# [Activity]
Nothing in the listing may be skipped; transcribe all of it as written.

[Records for the exercise]

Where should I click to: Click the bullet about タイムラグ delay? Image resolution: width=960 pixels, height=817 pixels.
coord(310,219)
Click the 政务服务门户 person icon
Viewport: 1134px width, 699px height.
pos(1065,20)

[/Records for the exercise]

# [Worked solution]
Where should I click to: Click the bullet about タイムラグ delay? Image resolution: width=960 pixels, height=817 pixels.
coord(310,219)
Click the 政务服务门户 person icon
Viewport: 1134px width, 699px height.
pos(1065,20)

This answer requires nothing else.